■ WORK ORDER
Quote exactly the lines from the start of the entries to the one with "Task: Select the", both ends included.

(Saved data entries)

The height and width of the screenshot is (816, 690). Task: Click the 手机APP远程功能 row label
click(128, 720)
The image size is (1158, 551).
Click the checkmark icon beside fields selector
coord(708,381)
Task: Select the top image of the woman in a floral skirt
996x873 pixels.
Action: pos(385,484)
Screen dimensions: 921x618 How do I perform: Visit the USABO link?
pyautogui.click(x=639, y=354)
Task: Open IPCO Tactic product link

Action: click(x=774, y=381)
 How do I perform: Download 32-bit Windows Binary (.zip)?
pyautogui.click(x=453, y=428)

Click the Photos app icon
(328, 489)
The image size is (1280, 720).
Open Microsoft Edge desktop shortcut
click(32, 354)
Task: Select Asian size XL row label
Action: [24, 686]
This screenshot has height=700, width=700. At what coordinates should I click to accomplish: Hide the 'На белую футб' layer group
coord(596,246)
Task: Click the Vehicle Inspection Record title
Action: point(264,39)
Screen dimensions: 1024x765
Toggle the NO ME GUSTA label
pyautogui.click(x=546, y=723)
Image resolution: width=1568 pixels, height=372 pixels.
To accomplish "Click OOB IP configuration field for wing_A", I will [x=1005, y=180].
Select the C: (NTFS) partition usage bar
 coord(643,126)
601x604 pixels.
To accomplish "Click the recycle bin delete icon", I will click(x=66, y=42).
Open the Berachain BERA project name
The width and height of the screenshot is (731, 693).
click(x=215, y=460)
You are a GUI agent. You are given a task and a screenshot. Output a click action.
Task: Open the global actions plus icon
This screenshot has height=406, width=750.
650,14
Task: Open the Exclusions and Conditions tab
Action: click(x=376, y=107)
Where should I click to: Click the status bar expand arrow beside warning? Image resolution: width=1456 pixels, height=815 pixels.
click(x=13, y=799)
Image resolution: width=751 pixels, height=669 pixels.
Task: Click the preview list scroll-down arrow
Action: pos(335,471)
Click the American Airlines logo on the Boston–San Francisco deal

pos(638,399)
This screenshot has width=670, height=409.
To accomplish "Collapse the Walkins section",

■ RESPONSE TO THE TASK
The height and width of the screenshot is (816, 690). Task: Click the 手机APP远程功能 row label
click(128, 720)
The image size is (1158, 551).
Click the checkmark icon beside fields selector
coord(708,381)
Task: Select the top image of the woman in a floral skirt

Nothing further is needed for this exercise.